Contexte d'écriture et micro-analyse du roman "Maigret tend un piège"
SIMENON SIMENON. SEI MESI A MOUGINS: LA TRAPPOLA DI MAIGRET
Contesto di scrittura e micro-analisi del romanzo "La trappola di Maigret"
SIMENON SIMENON. SIX MONTHS AT MOUGINS: MAIGRET'S TRAP
Writing context and micro-analysis of the novel "Maigret Sets a Trap"
En mars 1955, Simenon a quitté définitivement l'Amérique. Il veut retrouver la vieille Europe, mais il ne sait pas encore où il va poser ses valises. En attendant d'avoir choisi un lieu propice à l'épanouissement de sa famille et de sa création littéraire, il fait halte dans un hôtel de Cannes. Il est à la recherche d'une villa, d'un nouveau nid, mais où le découvrir ? La Côte d'Azur lui semble, dans un premier temps, un endroit adéquat: on y trouve un climat agréable, de bons médecins, et, ce qui ne gâte rien, pléthore de cabarets de strip-tease… Il vise Cannes, mais ce ne sera pas pour tout de suite. Au mois d'avril, il loue une villa à Mougins, La Gatounière, sur une colline couverte de pins et d'oliviers. La maison lui plaît, surtout parce qu'on y jouit d'une belle vue, mais elle n'est pas assez grande pour qu'il y puisse y installer un bureau. Il va donc travailler dans une petite annexe, blanchie à la chaux. Durant les six mois qu'il va passer sur place (hormis les quelques semaines en été pendant lesquelles il sillonnera la France à la recherche de ses souvenirs, de Sancerre à Porquerolles, en passant par La Rochelle et les Sables d'Olonne), il écrira trois romans. D'abord La boule noire, roman dans lequel il règle, en quelque sorte, quelques comptes avec une certaine Amérique; puis Maigret tend un piège, et enfin Les complices, un roman où se mêlent de façon étrange le drame et la sexualité.
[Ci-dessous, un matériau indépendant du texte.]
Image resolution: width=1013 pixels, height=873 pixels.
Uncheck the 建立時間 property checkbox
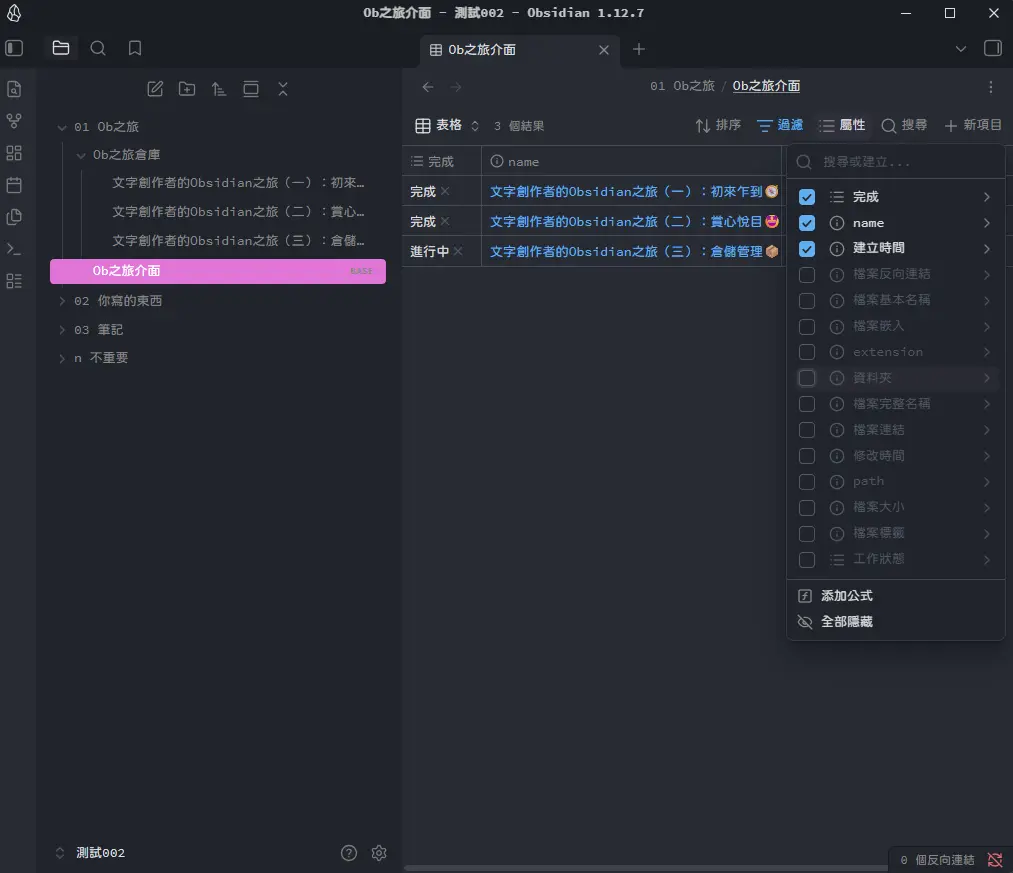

Mais attardons-nous un peu davantage sur Maigret tend un piège. Avec ce roman, Simenon inaugure une nouvelle voie, sur un thème qui deviendra très présent dans les romans plus tardifs de la saga, ceux écrits dès son installation en Suisse: le thème de la responsabilité des criminels. Dans Maigret tend un piège, il ne s'agit pour l'instant que de faire le portrait d'un psychopathe, avant que d'autres romans ne parlent de la folie (Les scrupules de Maigret, Maigret hésite) puis de la responsabilité des criminels et du fonctionnement de la justice (Une confidence de Maigret, Maigret aux Assises). Sans que l'on ne puisse à proprement parler d'une rupture, entre les romans Maigret écrits en Amérique et ceux du retour en Europe, on sent tout de même une sorte d'évolution dans la rédaction de ceux-ci: les Maigret s'éloignent de plus en plus du genre policier, au sens classique du terme (si tant est qu'ils en aient jamais vraiment fait partie…), pour se rapprocher des thématiques des romans durs. De plus en plus, Simenon va confier à son héros commissaire ses propres interrogations et questionnements sur le monde, et Maigret tend un piège est en quelque sorte un précurseur sur cette voie.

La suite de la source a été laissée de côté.